The obvious appeal of the game was the third matchup between the two teams and their respective rookie stars Caitlin Clark and Angel Reece. They had some competitive history in college in the NCAA Women’s Tournament.

In their first two matchups The Fever beat the Sky, both times in Indianapolis. In the first game Reece had 8 points, 13 rebounds, 1 assist and 1 steal, while Clark had 11 points, 8 rebounds, 6 assists, and 1 steal. In the second game Reece had 11 points, 13 rebounds, 5 assists, 2 steals, and 1 block, while Clark had 23 points, 8 rebounds, 9 assists, and 2 blocks.

In last night’s game, Reece dominated with her 8th consecutive double-double (a WNBA rookie record), while scoring 25 points and grabbing 16 rebounds. She and teammate A’ja Wilson are the only WNBA players with 15 points and 15 rebounds in multiple games. Clark, on the other hand, played well with 17 points, 6 rebounds, 13 assists (a Fever franchise record), and 4 steals. In other words, both played really well.

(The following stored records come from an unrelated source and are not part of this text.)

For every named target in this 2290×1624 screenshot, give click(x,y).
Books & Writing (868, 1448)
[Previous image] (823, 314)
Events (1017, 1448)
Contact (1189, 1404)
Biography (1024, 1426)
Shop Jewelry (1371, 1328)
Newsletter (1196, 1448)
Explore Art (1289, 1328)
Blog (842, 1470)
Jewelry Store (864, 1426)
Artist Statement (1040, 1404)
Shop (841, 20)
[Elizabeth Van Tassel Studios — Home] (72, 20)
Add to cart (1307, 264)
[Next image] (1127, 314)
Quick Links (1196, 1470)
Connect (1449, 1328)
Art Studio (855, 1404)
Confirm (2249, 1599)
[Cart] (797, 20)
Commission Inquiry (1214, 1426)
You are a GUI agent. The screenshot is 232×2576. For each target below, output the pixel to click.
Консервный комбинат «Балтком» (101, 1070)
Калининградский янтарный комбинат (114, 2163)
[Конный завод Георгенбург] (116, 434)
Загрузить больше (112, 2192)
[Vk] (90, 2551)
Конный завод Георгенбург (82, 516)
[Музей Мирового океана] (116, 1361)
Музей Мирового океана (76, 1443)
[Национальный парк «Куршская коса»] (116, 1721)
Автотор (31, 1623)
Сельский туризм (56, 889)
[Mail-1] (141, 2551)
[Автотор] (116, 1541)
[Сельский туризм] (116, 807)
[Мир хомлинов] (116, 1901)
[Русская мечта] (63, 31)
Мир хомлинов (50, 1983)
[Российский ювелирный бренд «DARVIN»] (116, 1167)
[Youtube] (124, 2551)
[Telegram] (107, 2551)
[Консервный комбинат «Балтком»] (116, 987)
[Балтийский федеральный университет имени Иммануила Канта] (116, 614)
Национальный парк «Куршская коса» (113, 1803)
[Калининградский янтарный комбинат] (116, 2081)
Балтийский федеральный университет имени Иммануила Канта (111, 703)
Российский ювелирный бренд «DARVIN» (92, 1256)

What struck me was a headline in USA Today which read “Caitlin Clark has another double-double, this time in record fashion.” Say what? Yes, it’s factually true, but she was bested (also in record fashion) by Angel Reece, and her team lost. Why feature her in the headline?

The rivalry between Clark and Reese is strongly reminiscent of the rivalry between Magic Johnson and Larry Bird in the 80s. Both rivalries ignited interest in their respective leagues. Clark, without a doubt, has become the fresh face of the league with Reece carving out her own fan base.

But, in this case, Clark is bested by Reece (personal stats, league stats, and final score) but she grabs the headline (on USA Today, of all places). To be fair, other media outlets represented it the other way.’s headline read, “Angel Reece powers past Sky past fever with eighth straight double-double.”

It reminds me of Tiger Woods in his heyday. At the height of his success, it didn’t matter if he won or not, all the headlines were about him. When he didn’t win, the headline was usually about him.

Too bad some of the media haven’t caught on yet.